Without changing a single word, write out every entry.

Data provided: Begin

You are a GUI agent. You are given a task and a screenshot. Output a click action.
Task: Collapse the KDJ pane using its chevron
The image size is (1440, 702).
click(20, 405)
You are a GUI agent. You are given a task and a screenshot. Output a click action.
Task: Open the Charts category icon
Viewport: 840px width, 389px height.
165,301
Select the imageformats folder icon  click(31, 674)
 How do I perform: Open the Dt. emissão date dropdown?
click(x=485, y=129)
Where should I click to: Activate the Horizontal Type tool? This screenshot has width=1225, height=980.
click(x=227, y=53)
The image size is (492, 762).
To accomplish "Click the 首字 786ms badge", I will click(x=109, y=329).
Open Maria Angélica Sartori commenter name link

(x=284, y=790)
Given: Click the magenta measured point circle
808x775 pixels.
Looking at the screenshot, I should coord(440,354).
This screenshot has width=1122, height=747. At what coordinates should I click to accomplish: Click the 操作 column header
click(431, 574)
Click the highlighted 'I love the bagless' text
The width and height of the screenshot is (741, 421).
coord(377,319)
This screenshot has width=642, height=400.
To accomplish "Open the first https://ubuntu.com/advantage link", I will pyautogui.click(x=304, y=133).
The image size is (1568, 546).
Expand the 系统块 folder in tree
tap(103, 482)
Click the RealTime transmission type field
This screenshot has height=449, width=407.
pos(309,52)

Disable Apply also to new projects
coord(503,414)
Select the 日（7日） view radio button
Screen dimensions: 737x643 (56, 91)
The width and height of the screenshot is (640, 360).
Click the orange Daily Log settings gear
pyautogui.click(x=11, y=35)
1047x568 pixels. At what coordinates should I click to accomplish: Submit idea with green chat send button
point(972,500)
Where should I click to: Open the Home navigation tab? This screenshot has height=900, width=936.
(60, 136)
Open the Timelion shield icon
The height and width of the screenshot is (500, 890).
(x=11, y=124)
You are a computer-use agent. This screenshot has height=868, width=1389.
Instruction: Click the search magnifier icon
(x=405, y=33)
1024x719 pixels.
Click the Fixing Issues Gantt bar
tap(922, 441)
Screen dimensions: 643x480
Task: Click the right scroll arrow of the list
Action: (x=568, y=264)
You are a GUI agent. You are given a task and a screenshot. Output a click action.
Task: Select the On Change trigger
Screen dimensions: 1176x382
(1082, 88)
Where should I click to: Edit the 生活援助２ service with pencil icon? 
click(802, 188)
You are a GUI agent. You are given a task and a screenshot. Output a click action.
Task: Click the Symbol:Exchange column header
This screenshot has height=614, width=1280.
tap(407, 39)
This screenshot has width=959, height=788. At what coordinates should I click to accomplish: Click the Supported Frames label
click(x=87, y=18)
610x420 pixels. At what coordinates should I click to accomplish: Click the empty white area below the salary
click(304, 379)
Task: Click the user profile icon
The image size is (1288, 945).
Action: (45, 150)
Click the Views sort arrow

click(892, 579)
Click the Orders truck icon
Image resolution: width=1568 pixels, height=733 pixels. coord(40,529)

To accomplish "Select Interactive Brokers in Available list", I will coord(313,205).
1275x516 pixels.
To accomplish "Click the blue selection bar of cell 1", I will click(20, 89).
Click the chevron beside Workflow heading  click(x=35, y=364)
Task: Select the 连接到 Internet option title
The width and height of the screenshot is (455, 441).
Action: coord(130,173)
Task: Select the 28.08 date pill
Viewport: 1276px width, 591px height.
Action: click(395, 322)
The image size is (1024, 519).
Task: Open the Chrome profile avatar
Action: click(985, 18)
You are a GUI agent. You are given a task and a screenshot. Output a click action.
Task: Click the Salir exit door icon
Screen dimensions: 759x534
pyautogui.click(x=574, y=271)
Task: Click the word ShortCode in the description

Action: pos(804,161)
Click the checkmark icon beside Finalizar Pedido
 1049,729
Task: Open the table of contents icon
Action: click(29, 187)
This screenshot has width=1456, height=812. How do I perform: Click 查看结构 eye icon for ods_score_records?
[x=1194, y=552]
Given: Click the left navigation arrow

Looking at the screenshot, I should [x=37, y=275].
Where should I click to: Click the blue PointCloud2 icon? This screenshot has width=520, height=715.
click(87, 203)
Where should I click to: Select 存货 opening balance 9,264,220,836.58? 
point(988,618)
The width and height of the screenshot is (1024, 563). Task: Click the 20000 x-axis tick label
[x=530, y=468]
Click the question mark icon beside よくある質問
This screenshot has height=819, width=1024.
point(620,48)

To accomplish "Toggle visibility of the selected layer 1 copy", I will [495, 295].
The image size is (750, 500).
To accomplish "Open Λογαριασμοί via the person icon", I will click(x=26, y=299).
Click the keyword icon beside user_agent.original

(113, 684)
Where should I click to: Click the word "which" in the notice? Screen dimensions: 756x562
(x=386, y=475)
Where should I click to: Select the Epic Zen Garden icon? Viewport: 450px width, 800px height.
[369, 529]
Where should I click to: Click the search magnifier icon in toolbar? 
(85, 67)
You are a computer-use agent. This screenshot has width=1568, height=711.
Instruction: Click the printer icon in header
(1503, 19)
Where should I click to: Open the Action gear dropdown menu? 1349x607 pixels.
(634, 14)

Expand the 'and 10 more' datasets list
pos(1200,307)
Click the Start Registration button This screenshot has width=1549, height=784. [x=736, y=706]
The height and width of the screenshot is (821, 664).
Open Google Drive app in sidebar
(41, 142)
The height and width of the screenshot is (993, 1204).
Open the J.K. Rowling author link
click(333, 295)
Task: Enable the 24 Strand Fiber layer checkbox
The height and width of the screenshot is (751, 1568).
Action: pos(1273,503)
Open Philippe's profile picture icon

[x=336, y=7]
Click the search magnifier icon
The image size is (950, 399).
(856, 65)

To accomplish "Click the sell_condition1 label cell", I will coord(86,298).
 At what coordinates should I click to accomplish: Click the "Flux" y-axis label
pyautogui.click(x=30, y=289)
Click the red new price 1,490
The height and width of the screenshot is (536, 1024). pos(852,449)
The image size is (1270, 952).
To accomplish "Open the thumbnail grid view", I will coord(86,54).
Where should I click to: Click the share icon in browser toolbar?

Data provided: End

*Response*
You are a GUI agent. You are given a task and a screenshot. Output a click action.
Task: Collapse the KDJ pane using its chevron
The image size is (1440, 702).
click(20, 405)
You are a GUI agent. You are given a task and a screenshot. Output a click action.
Task: Open the Charts category icon
Viewport: 840px width, 389px height.
165,301
Select the imageformats folder icon  click(31, 674)
 How do I perform: Open the Dt. emissão date dropdown?
click(x=485, y=129)
Where should I click to: Activate the Horizontal Type tool? This screenshot has width=1225, height=980.
click(x=227, y=53)
The image size is (492, 762).
To accomplish "Click the 首字 786ms badge", I will click(x=109, y=329).
Open Maria Angélica Sartori commenter name link

(x=284, y=790)
Given: Click the magenta measured point circle
808x775 pixels.
Looking at the screenshot, I should coord(440,354).
This screenshot has width=1122, height=747. At what coordinates should I click to accomplish: Click the 操作 column header
click(431, 574)
Click the highlighted 'I love the bagless' text
The width and height of the screenshot is (741, 421).
coord(377,319)
This screenshot has width=642, height=400.
To accomplish "Open the first https://ubuntu.com/advantage link", I will pyautogui.click(x=304, y=133).
The image size is (1568, 546).
Expand the 系统块 folder in tree
tap(103, 482)
Click the RealTime transmission type field
This screenshot has height=449, width=407.
pos(309,52)

Disable Apply also to new projects
coord(503,414)
Select the 日（7日） view radio button
Screen dimensions: 737x643 (56, 91)
The width and height of the screenshot is (640, 360).
Click the orange Daily Log settings gear
pyautogui.click(x=11, y=35)
1047x568 pixels. At what coordinates should I click to accomplish: Submit idea with green chat send button
point(972,500)
Where should I click to: Open the Home navigation tab? This screenshot has height=900, width=936.
(60, 136)
Open the Timelion shield icon
The height and width of the screenshot is (500, 890).
(x=11, y=124)
You are a computer-use agent. This screenshot has height=868, width=1389.
Instruction: Click the search magnifier icon
(x=405, y=33)
1024x719 pixels.
Click the Fixing Issues Gantt bar
tap(922, 441)
Screen dimensions: 643x480
Task: Click the right scroll arrow of the list
Action: (x=568, y=264)
You are a GUI agent. You are given a task and a screenshot. Output a click action.
Task: Select the On Change trigger
Screen dimensions: 1176x382
(1082, 88)
Where should I click to: Edit the 生活援助２ service with pencil icon? 
click(802, 188)
You are a GUI agent. You are given a task and a screenshot. Output a click action.
Task: Click the Symbol:Exchange column header
This screenshot has height=614, width=1280.
tap(407, 39)
This screenshot has width=959, height=788. At what coordinates should I click to accomplish: Click the Supported Frames label
click(x=87, y=18)
610x420 pixels. At what coordinates should I click to accomplish: Click the empty white area below the salary
click(304, 379)
Task: Click the user profile icon
The image size is (1288, 945).
Action: (45, 150)
Click the Views sort arrow

click(892, 579)
Click the Orders truck icon
Image resolution: width=1568 pixels, height=733 pixels. coord(40,529)

To accomplish "Select Interactive Brokers in Available list", I will coord(313,205).
1275x516 pixels.
To accomplish "Click the blue selection bar of cell 1", I will click(20, 89).
Click the chevron beside Workflow heading  click(x=35, y=364)
Task: Select the 连接到 Internet option title
The width and height of the screenshot is (455, 441).
Action: coord(130,173)
Task: Select the 28.08 date pill
Viewport: 1276px width, 591px height.
Action: click(395, 322)
The image size is (1024, 519).
Task: Open the Chrome profile avatar
Action: click(985, 18)
You are a GUI agent. You are given a task and a screenshot. Output a click action.
Task: Click the Salir exit door icon
Screen dimensions: 759x534
pyautogui.click(x=574, y=271)
Task: Click the word ShortCode in the description

Action: pos(804,161)
Click the checkmark icon beside Finalizar Pedido
 1049,729
Task: Open the table of contents icon
Action: click(29, 187)
This screenshot has width=1456, height=812. How do I perform: Click 查看结构 eye icon for ods_score_records?
[x=1194, y=552]
Given: Click the left navigation arrow

Looking at the screenshot, I should [x=37, y=275].
Where should I click to: Click the blue PointCloud2 icon? This screenshot has width=520, height=715.
click(87, 203)
Where should I click to: Select 存货 opening balance 9,264,220,836.58? 
point(988,618)
The width and height of the screenshot is (1024, 563). Task: Click the 20000 x-axis tick label
[x=530, y=468]
Click the question mark icon beside よくある質問
This screenshot has height=819, width=1024.
point(620,48)

To accomplish "Toggle visibility of the selected layer 1 copy", I will [495, 295].
The image size is (750, 500).
To accomplish "Open Λογαριασμοί via the person icon", I will click(x=26, y=299).
Click the keyword icon beside user_agent.original

(113, 684)
Where should I click to: Click the word "which" in the notice? Screen dimensions: 756x562
(x=386, y=475)
Where should I click to: Select the Epic Zen Garden icon? Viewport: 450px width, 800px height.
[369, 529]
Where should I click to: Click the search magnifier icon in toolbar? 
(85, 67)
You are a computer-use agent. This screenshot has width=1568, height=711.
Instruction: Click the printer icon in header
(1503, 19)
Where should I click to: Open the Action gear dropdown menu? 1349x607 pixels.
(634, 14)

Expand the 'and 10 more' datasets list
pos(1200,307)
Click the Start Registration button This screenshot has width=1549, height=784. [x=736, y=706]
The height and width of the screenshot is (821, 664).
Open Google Drive app in sidebar
(41, 142)
The height and width of the screenshot is (993, 1204).
Open the J.K. Rowling author link
click(333, 295)
Task: Enable the 24 Strand Fiber layer checkbox
The height and width of the screenshot is (751, 1568).
Action: pos(1273,503)
Open Philippe's profile picture icon

[x=336, y=7]
Click the search magnifier icon
The image size is (950, 399).
(856, 65)

To accomplish "Click the sell_condition1 label cell", I will coord(86,298).
 At what coordinates should I click to accomplish: Click the "Flux" y-axis label
pyautogui.click(x=30, y=289)
Click the red new price 1,490
The height and width of the screenshot is (536, 1024). pos(852,449)
The image size is (1270, 952).
To accomplish "Open the thumbnail grid view", I will coord(86,54).
Where should I click to: Click the share icon in browser toolbar?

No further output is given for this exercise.